Tuesday, December 18, 2007

Corn for ethanol will kill the Gulf of Mexico

Henry C. Jackson of the Associated Press has this report on the Florida Sun-Sentinel:

JEFFERSON, Iowa - Because of rising demand for ethanol, American farmers are growing more corn than at any time since the Depression. And sea life in the Gulf of Mexico is paying the price.

The nation's corn crop is fertilized with millions of pounds of nitrogen-based fertilizer. And when that nitrogen runs off fields in Corn Belt states, it makes its way to the Mississippi River and eventually pours into the Gulf, where it contributes to a growing ``dead zone'' -- a 7,900-square-mile patch so depleted of oxygen that fish, crabs and shrimp suffocate.

The dead zone was discovered in 1985 and has grown fairly steadily since then, forcing fishermen to venture farther and farther out to sea to find their catch. For decades, fertilizer has been considered the prime cause of the lifeless spot.

With demand for corn booming, some researchers fear the dead zone will expand rapidly, with devastating consequences....

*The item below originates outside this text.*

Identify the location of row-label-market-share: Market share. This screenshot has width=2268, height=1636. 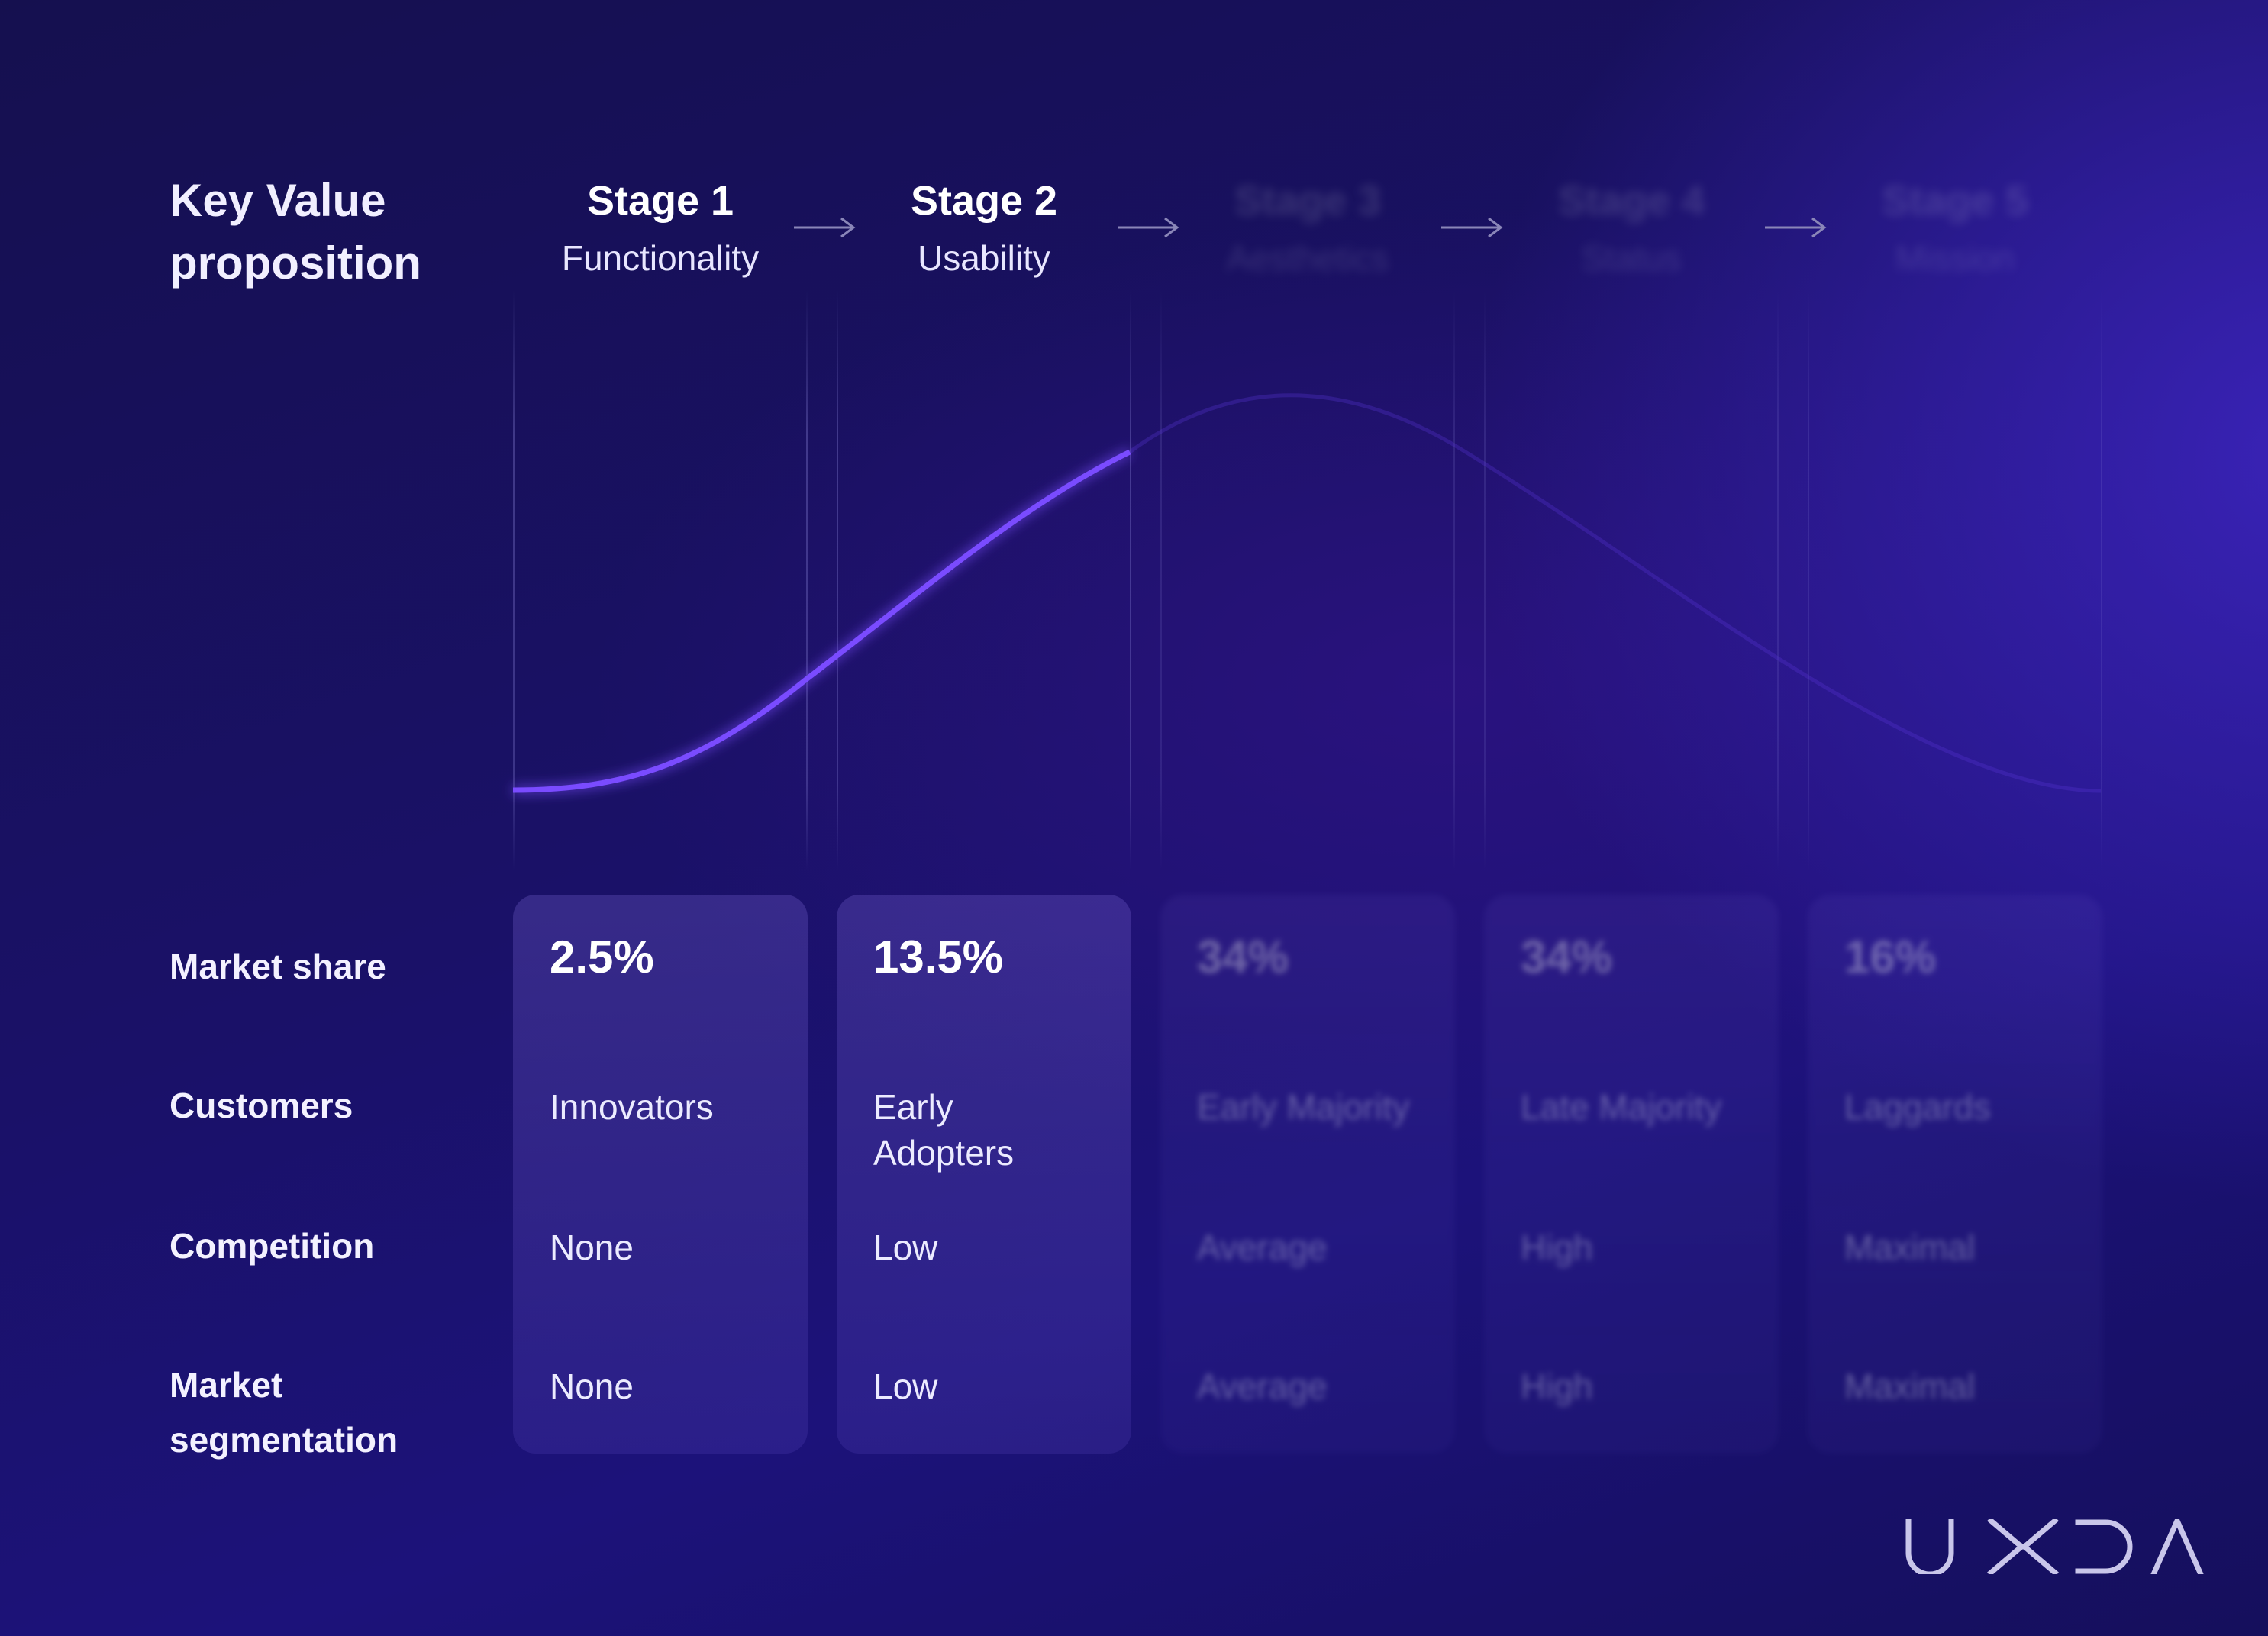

...Environmentalists had hoped to cut nitrogen runoff by encouraging farmers to apply less fertilizer and establish buffers along waterways. But the demand for the corn-based fuel additive ethanol has driven up the price for the crop, which is selling for about $4 per bushel, up from a little more than $2 in 2002.

That enticed American farmers _ mostly in Iowa, Illinois, Minnesota, North Dakota and South Dakota _ to plant more than 93 million acres of corn in 2007, the most since 1933. They substituted corn for other crops, or made use of land not previously in cultivation.

Corn is more ``leaky'' than crops such as soybean and alfalfa _ that is, it absorbs less nitrogen per acre. The prime reasons are the drainage systems used in corn fields and the timing of when the fertilizer is applied....

...``Corn agriculture practices release a lot of nitrogen,'' said Donald Scavia, a University of Michigan professor who has studied corn fertilizer's effect on the dead zone. ``More corn equals more nitrogen pollution.''...

...The dead zone typically begins in the spring and persists into the summer. Its size and location vary each year because of currents, weather and other factors, but it is generally near the mouth of the Mississippi.

This year, it is the third-biggest on record. It was larger in 2002 and 2001, when it covered 8,500 and 8,006 square miles respectively.

Soil erosion, sewage and industrial pollution also contribute to the dead zone, but fertilizer is believed to be the chief factor.

Fertilizer causes explosive growth of algae, which then dies and sinks to the bottom, where it sucks up oxygen as it decays. This creates a deep layer of oxygen-depleted ocean where creatures either escape or die.

Bottom-dwelling species such as crabs and oysters are most at risk, said Michelle Perez, an analyst with the Washington-based Environmental Working Group. ``They struggle to survive,'' Perez said. ``They can't swim away.''

Crabbers complained at a meeting in Louisiana earlier this year that they pulled up bucket upon bucket of dead crabs.

Rota warned that if the corn boom continues, the Gulf of Mexico could see an ``ecological regime change.'' The fear is that the zone will grow so big that most sea life won't be able to escape it, leading to an even bigger die-off.